Voidpet Garden is a mental health journal app that helps guide users through their emotions, where they exist as magical creatures in an ever-evolving garden. The app’s journal prompts are inspired by Cognitive Behavioral Therapy (CBT), Dialectical Behavioral Therapy (DBT), and personalized recommendations from practicing therapists. This critique will be examining both positive and negative aspects of the app’s features through the lens of the concepts from The Design of Everyday Things by Don Norman and How Artifacts Afford by Jenny L Davis.
Registration
Upon initial registration, the app walks you through a series of steps one screen at a time. One of the first tasks is to name your starter Voidpet. The user is prompted to select from three primary emotions as their starter- Sad, Anger, or Anxious. Each emotion corresponds to a unique Voidpet, which helps the user form a conceptual model that embodies that emotion.
Norman states that “the designer’s conceptual model is the designer’s conception of the product,” and “the user’s conceptual model comes from the system image, through interaction with the product, reading, searching for online information, and from whatever manuals are provided.”
In my own interaction of the product, the user model and design model align similarly through the system image. It was clearly communicated through text and imagery that each Voidpet is to represent an emotional state, which is then personified by giving it a name, allowing for a fun way for users to explore their mental health and grow on an emotional level along with growing their Voidpet.

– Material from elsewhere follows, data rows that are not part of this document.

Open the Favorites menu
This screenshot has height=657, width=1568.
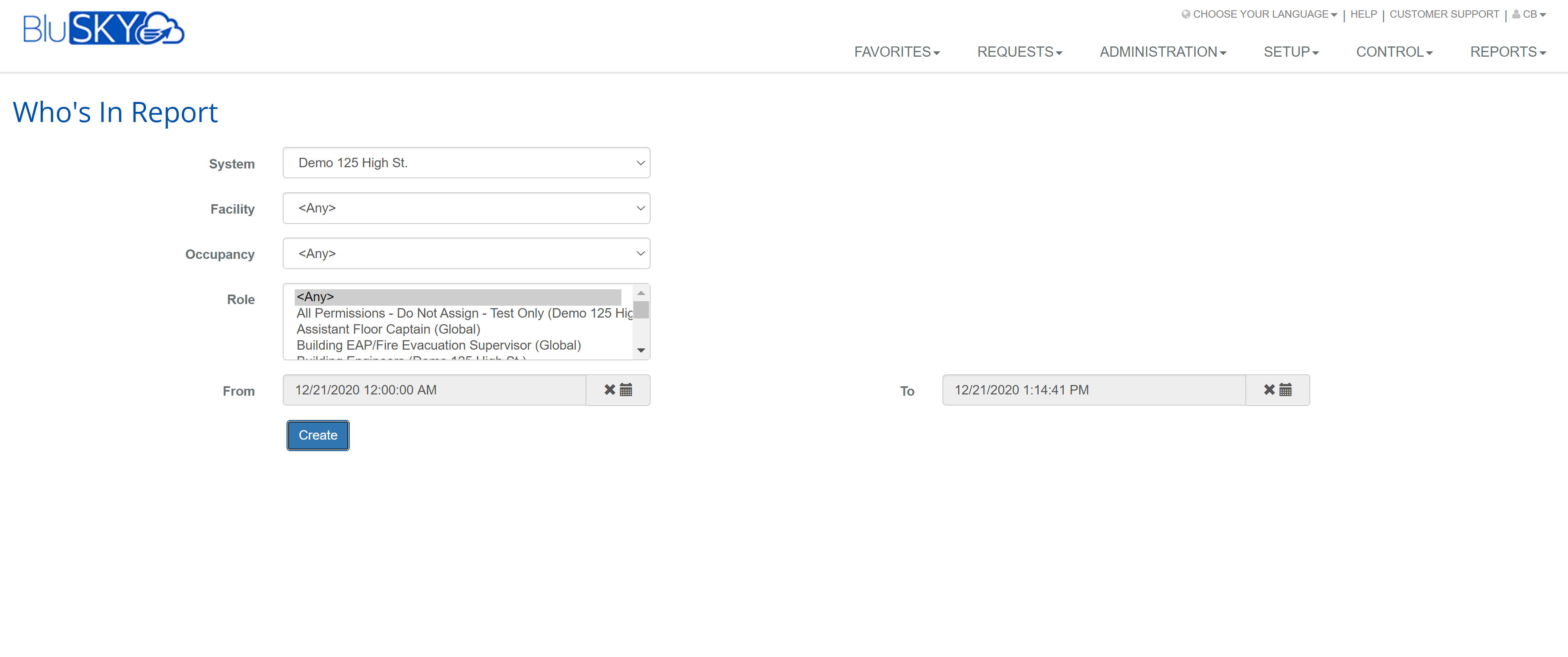click(x=896, y=52)
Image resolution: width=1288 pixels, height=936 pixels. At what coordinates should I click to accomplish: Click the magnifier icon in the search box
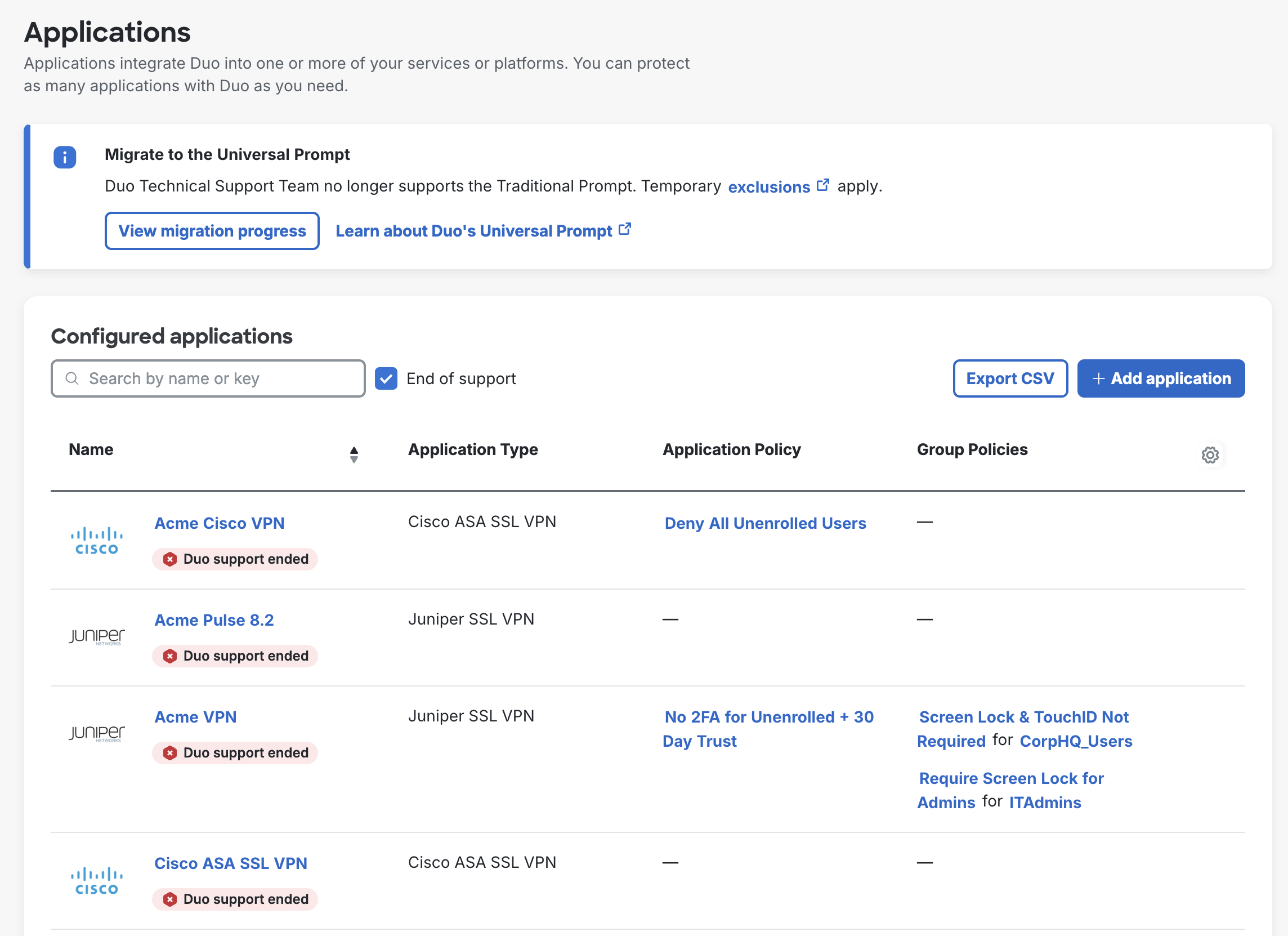point(72,378)
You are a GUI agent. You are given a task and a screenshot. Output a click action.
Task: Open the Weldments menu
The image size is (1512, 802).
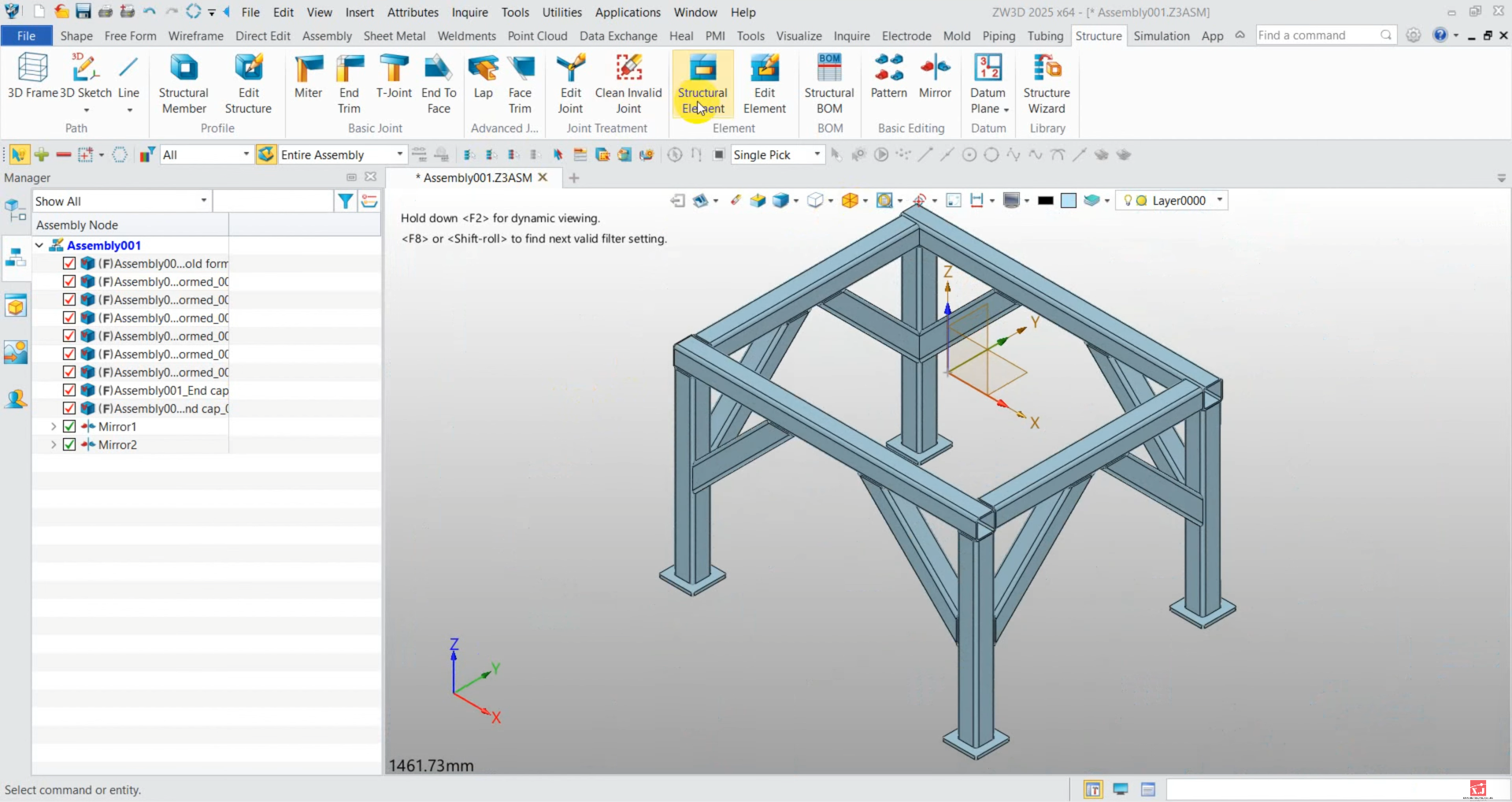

Growing Your Garden with Plants
As the user progresses through various tasks and activities, they gain different rewards such as experience points and “void matter,” which serves as primary in-game currency. Players can earn such prizes through befriending new Voidpets and making new journal entries.
Once the user has accumulated enough prizes, they can be used in various ways. One such way is to purchase plants to grow your oasis in order to make it more hospitable and to attract new species of Voidpets. The app suggests that the plant should then be nourished at least once a day, similarly to how we should nourish ourselves each day in order to properly care for our mental wellbeing. The player is instructed to tap and hold to make it rain and help the sprout grow.

However, if the player is not aiming properly, I found that they are not given proper feedback that they are missing the plant. To make the game more interactive, the experience could be improved by providing proper signifiers and visual affordances to show how much water the plant still needs. I suggest an improvement by having the progress bar halt its progress and change colors when the user is missing the target area, along with an error message. This visual cue could provide visual feedback for the player to adjust their aim. Perhaps even having the phone buzz would alert the user in a helpful way.

Self Care Kit
Voidpet Garden has a feature where the user can focus on self-care. The kit offers exercises based on therapeutic practices and fosters the players’ emotional stability while simultaneously contributing to the Voidpet’s evolution. In my own case, I wanted to address my negative thoughts and challenge cognitive distortions. The app then allowed me to choose from a specific list of negative thoughts that I was potentially experiencing. Upon selection, the app had me write down what thoughts I was having and encouraged me to reframe the thought without the distortions.

This connected back to one of the steps I completed during the onboarding process, which asked me what challenges I wanted to overcome specifically.

In his book, Norman outlines a cognitive model for how people take action – The Seven Stages of Action:
- Goal (form the goal)
- Plan (the action)
- Specify (the action sequence)
- Perform (the action sequence)
- Perceive (the state of the world)
- Interpret (the perception)
- Compare (the outcome with the goal)
The self-care kit has the user form a goal and specifies how to take action for it, perform it through exercise, and actively perceive, interpret, and compare the outcome.
Quests
In her book, How Artifacts Afford, Davis expands on Norman’s concept of affordance by asking the question “how do artifacts afford?” and uses the framework that “technological objects do not just afford or not afford but request, demand, encourage, discourage, refuse, and allow.”
Within the world of Voidpet garden, the player is kept consistently engaged by completing various quests. At the bottom corner of the app, there will be a Voidpet with a bright red dot on it and it trembles endlessly, demanding attention. Upon clicking the Voidpet, the user can view their quests. In order to continue progressing, the user may be encouraged to make a purchase from the game’s shop.

Conclusion
Voidpet Garden effectively integrates mental health journaling with interactive game play, creating an engaging and accessible user experience. By leveraging clear conceptual models and feedback systems, the app supports emotional reflection and growth. However, certain design elements, such as insufficient feedback when plant watering, could be refined to enhance usability. Overall, the app demonstrates thoughtful design but would benefit from improvements in its affordances and feedback mechanisms.